Kjellin said the unusual circumstance occurs every 10 years or so, and is triggered by the rapid change from hot to cool weather. The change has forced the shad deeper in the reservoir than normal, where they are sucked in by the water intake that lies 18 feet beneath the surface of the water.

“This shad problem has happened before – I have heard the previous operators talk about it before,” Marler said.

Marion and Hillsboro water departments coordinated efforts to use what Marler described as “blow-off systems” to initially purge the lines.

“It’s a piping system, a big 12 inch line – it’s just a flush line we can open up and flush the entire line from the pump house to the intake,” Marler said regarding Hillsboro’s system, which was originally intended to battle infestations of zebra mussels.

“We coordinated with the city of Marion and opened up both of the blow-off lines and flushed all of that out of there,” Marler said.

The towns share the water intake, according to Kjellin, and the combined flush forced 4,000 to 5,000 gallons per minute through the pipe to clear any obstructions.

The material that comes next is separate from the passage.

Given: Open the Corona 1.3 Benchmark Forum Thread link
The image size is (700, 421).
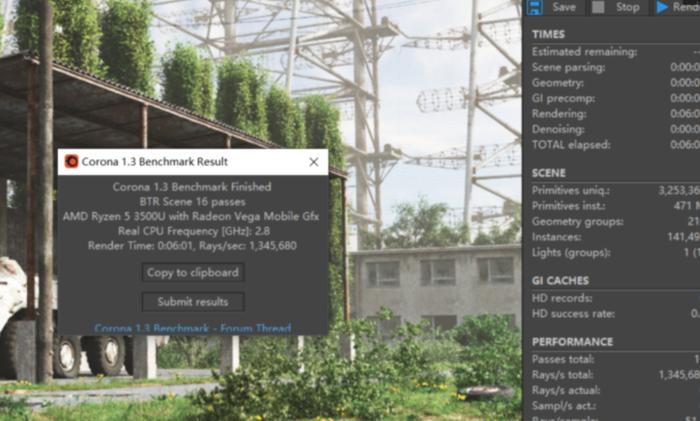Looking at the screenshot, I should click(x=193, y=329).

The Marion water intake kept water department employees busy Monday with frequent trips to clear the basket covering the intake.

“About every half hour they clear the line right now,” Kjellin said Monday. “We monitor at the water plant and when the amount of flow drops to some level then we know there’s an obstruction in the strainer basket and somebody goes out and dumps out the basket.”

While the shad are a nuisance, Kjellin emphasized the water supply is not being adversely affected.

“We’re on top of it, and the water supply’s not in danger at all,” Kjellin said. “It’s just a naturally occurring event and we’ll work our way through it.”

Contacted Tuesday afternoon, Kjellin said the shad infestation had vanished.

“The guys went out this morning to open up the strainer basket container and they found one shad,” Kjellin said.

“It must have been some environmental event that caused them to get close to the intake, and we sucked a whole school of shad in,” Kjellin concluded.

According to Marler, Hillsboro’s water intake was not experiencing any additional difficulties Tuesday afternoon.

“We’re not having any flow issues – we have it under control,” Marler said.

“It’s just nature’s way of keeping us on our toes,” she added.